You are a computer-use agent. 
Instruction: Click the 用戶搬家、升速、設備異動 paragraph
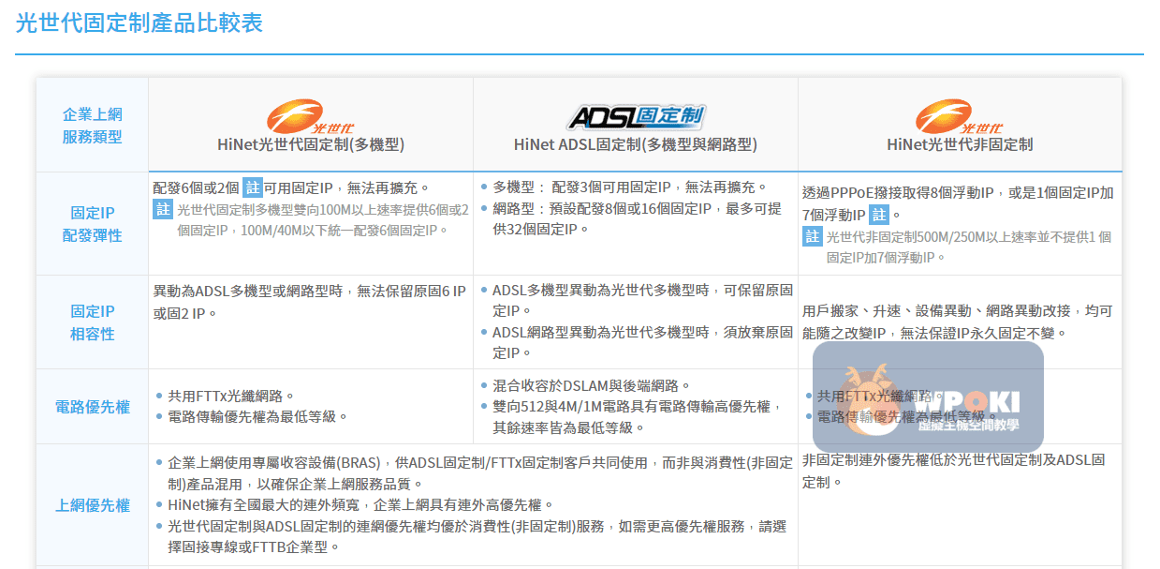point(957,322)
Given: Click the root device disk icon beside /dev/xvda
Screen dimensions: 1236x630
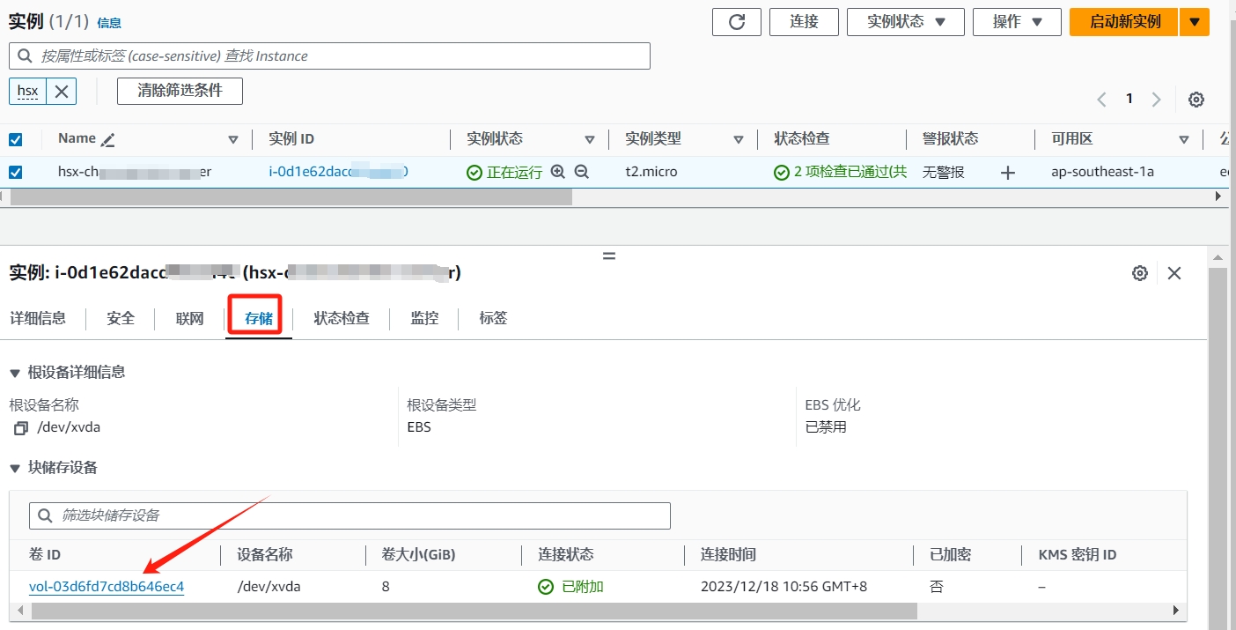Looking at the screenshot, I should click(x=20, y=427).

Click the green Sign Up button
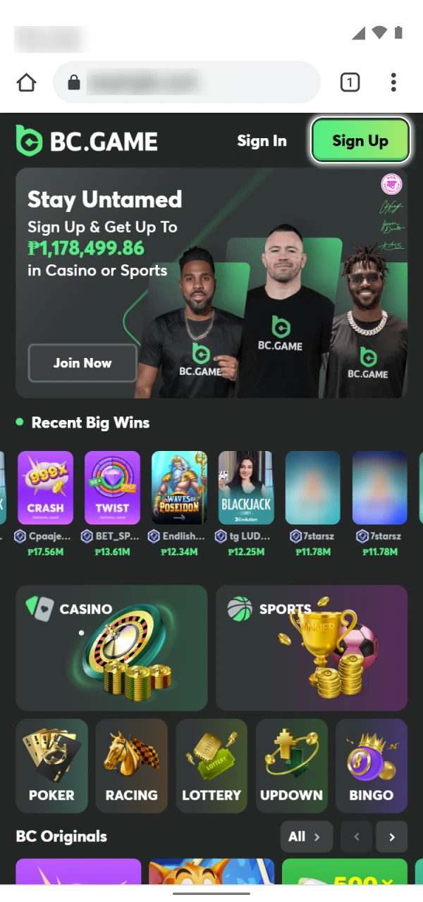(x=360, y=140)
****
=== What you need to do ===
Reproduce the material above exactly, but only from the line with "Given: Click the" through its last line, leaving pictures out.

=== Answer box ===
Given: Click the root device disk icon beside /dev/xvda
Screen dimensions: 1236x630
Looking at the screenshot, I should click(x=20, y=427).

Click the green Sign Up button
(x=360, y=140)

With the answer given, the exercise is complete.